ФРАГМЕНТ ТЕКСТА:
Святой Августин смотрит на человека реалистично и прекрасно понимает его. Если, говорит он, ты болен, прими свою болезнь, примирись с обстоятельствами. Не ропщи на то, что мать родила тебя с увечьем или недугом. Не ополчайся на свое окружение, свое прошлое, на тело, душу. Пусть все это тебя не волнует, не трать на это время. Бог с любовью и нежностью взирает на пределы народов, горы, моря, ущелья, на наши души — на все. Склоняется над всем. Если Он склоняется над мышонком, над осой и смотрит, как с ними поступить, то тем более Он склоняется над тобой — Своим образом, а потому не желай быть иным, не тем, кто ты есть. Не завидуй ближнему. Не завидуй его душевному устроению, здоровью, богатству. Прими себя таким, какой ты есть, как некий дар от Бога. И тогда, принимая себя, но не сосредотачиваясь на своем «я», ты сможешь возлюбить Бога. Лишь бы ты при этом любил ближнего как образ Божий.
Блаженный Августин говорит, что лучше закалить себя и стать способным к перенесению лишений, чем иметь множество вещей, хорошо питаться, много спать и быть окруженным любовью. Я научился быть довольным тем, что у меня есть… и быть в недостатке, — пишет апостол Павел. Счастлив тот, кто приучается терпеть лишения. А кто хочет иметь все и беспокоится о том, как бы ему не замерзнуть, не заболеть, не промокнуть немного, не устать — такой человек неспособен к жизни. Чем более учишься терпеть, тем более готовишь себя к принятию Божественной благодати.
Без сомнения, икономия всегда применялась в монашестве и в Церкви. Церковь всемилостива, как и Бог, но она милует лишь того, кто признает себя грешником. Только скажи: Согрешил я пред Господом, и чем больше твой грех, тем большую благодать даст тебе Бог. Но когда ты не придаешь значения своему прегрешению, тогда основания Церкви сотрясаются. Таков духовный закон. Это вино чистое, не разбавленное водой, вино Духа Святого, опьяняющее сердце.
Миллионы грехов, совершающихся ежедневно, не упраздняют святости Церкви. А вот небольшое нарушение этого духовного закона уничтожает все, ставит под сомнение само наше спасение. По этой причине святые отцы так сильно желали запечатлеть основные законы, правила жизни в монастыре.

СОХРАНЕННЫЕ ЗАПИСИ:
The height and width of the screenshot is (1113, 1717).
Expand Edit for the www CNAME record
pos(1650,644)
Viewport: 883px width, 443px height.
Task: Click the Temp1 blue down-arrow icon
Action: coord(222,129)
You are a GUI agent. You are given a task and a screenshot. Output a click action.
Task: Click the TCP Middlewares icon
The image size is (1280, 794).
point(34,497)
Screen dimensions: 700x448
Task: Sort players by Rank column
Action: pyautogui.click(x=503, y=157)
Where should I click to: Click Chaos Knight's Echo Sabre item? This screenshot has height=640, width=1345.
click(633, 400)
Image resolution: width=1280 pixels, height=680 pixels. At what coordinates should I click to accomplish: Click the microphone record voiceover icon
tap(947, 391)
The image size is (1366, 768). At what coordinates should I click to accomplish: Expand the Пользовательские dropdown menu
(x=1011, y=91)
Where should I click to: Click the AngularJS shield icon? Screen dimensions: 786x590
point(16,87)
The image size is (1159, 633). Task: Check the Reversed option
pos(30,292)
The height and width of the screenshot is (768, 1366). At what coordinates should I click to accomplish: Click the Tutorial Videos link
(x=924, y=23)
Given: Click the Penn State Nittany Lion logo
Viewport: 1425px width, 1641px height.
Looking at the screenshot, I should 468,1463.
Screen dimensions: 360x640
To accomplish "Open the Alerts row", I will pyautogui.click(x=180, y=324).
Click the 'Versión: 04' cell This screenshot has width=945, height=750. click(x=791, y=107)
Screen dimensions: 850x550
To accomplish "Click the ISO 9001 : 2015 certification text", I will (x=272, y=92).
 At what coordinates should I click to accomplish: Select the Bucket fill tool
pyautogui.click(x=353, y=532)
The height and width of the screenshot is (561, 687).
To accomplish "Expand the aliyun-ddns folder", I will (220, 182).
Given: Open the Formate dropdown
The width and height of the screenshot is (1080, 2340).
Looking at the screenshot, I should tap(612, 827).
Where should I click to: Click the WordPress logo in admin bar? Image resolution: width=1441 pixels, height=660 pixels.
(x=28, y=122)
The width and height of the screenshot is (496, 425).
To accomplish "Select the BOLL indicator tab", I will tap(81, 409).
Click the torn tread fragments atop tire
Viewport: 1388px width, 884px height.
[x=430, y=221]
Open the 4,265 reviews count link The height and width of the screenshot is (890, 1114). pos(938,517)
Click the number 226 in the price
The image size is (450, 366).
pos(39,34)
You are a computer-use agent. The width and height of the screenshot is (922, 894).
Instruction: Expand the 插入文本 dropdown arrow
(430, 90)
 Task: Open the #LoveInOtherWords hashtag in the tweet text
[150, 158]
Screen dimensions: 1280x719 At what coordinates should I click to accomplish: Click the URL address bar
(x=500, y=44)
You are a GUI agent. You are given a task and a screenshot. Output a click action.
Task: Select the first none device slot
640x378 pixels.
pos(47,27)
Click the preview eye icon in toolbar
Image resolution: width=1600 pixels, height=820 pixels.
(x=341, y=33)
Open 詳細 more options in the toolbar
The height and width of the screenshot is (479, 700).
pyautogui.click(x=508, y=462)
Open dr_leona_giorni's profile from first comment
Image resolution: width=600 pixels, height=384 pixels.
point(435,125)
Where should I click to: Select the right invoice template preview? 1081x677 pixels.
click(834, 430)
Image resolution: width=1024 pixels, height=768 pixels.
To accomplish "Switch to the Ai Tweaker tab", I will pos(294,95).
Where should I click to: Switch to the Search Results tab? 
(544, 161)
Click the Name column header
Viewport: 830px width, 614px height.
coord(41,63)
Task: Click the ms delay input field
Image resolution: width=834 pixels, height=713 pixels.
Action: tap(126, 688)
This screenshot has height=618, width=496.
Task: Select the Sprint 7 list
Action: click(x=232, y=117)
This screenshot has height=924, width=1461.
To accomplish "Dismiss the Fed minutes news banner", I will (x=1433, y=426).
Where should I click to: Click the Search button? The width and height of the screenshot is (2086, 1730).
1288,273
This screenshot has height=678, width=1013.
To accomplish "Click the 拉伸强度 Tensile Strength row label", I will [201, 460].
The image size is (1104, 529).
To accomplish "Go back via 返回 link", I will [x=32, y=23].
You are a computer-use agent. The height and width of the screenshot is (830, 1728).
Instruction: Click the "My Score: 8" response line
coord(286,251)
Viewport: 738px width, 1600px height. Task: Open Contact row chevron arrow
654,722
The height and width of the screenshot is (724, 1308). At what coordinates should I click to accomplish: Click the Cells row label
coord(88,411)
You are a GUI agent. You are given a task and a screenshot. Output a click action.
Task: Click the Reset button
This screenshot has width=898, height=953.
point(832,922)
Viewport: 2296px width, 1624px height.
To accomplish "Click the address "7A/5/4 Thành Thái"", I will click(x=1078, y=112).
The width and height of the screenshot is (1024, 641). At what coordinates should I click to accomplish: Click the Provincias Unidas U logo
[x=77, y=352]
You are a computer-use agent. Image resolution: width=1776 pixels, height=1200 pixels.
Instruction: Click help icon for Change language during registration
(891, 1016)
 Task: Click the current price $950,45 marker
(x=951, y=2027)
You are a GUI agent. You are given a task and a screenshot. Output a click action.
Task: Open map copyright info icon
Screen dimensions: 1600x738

ПРОВЕРЬТЕ ПОНИМАНИЕ:
a - Что, согласно фрагменту текста, не упраздняет святости Церкви?
b - Выпишите из фрагмента текста без изменений часть, которая начинается со слов, содержащих «Без сомнения, икономия», и заканчивается словами «жизни в монастыре.».

СПИСОК ОТВЕТОВ:
a - Святости Церкви не упраздняют миллионы грехов, совершающихся ежедневно.

b -
Без сомнения, икономия всегда применялась в монашестве и в Церкви. Церковь всемилостива, как и Бог, но она милует лишь того, кто признает себя грешником. Только скажи: Согрешил я пред Господом, и чем больше твой грех, тем большую благодать даст тебе Бог. Но когда ты не придаешь значения своему прегрешению, тогда основания Церкви сотрясаются. Таков духовный закон. Это вино чистое, не разбавленное водой, вино Духа Святого, опьяняющее сердце.
Миллионы грехов, совершающихся ежедневно, не упраздняют святости Церкви. А вот небольшое нарушение этого духовного закона уничтожает все, ставит под сомнение само наше спасение. По этой причине святые отцы так сильно желали запечатлеть основные законы, правила жизни в монастыре.